++++ DATA

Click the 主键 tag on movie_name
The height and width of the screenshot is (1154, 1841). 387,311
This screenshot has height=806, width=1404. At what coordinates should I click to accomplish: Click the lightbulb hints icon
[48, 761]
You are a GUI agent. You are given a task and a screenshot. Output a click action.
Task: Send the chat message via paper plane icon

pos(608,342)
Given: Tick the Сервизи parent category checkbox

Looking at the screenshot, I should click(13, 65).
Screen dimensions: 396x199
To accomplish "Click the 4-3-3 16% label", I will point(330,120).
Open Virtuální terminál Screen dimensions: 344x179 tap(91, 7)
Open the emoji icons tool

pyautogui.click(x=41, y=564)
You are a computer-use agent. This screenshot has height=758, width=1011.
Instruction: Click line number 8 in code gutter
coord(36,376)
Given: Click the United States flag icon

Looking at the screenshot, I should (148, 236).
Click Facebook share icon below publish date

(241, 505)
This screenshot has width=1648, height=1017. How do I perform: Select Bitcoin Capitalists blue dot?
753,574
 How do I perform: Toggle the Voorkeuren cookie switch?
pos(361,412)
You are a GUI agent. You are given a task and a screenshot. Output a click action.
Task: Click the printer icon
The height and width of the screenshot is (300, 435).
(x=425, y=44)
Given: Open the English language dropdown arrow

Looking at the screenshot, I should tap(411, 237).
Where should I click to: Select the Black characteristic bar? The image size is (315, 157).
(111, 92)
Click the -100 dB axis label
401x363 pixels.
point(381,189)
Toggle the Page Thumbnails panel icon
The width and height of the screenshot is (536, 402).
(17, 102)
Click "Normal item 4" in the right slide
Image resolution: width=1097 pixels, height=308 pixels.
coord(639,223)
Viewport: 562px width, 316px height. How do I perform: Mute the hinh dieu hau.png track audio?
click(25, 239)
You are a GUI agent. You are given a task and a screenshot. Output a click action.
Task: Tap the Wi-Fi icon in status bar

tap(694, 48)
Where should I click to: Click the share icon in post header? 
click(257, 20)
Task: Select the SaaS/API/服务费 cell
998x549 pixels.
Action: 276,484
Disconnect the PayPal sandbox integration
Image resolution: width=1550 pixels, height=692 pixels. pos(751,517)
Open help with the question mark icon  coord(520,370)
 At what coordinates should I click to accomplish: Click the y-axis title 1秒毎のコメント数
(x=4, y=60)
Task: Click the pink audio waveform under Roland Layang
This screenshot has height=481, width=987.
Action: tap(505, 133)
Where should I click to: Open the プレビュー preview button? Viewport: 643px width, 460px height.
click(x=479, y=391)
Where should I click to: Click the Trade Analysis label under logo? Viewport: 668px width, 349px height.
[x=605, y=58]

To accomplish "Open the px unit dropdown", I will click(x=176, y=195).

++++++++

## WORK INSTRUCTIONS
What lines in the data include the string "dimensions"? Copy each one.

## SOLUTION TO THIS TASK
Screen dimensions: 396x199
Open Virtuální terminál Screen dimensions: 344x179 tap(91, 7)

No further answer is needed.